Task goal:
Repeat the lines below exactly as written, please, from the line with "Task: Click the edit icon in last row" to the line with "The height and", both lines included, and no others.

Raw data:
____
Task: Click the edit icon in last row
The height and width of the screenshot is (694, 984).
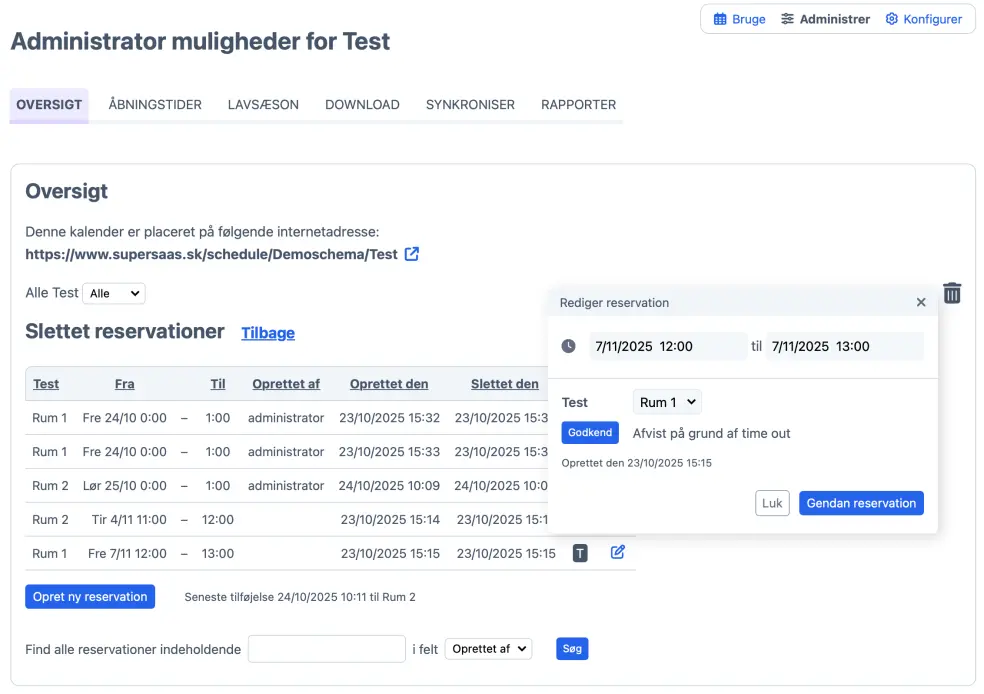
____
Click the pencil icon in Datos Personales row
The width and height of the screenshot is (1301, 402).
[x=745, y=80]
____
Solution to this problem:
Task: Click the edit icon in last row
The height and width of the screenshot is (694, 984).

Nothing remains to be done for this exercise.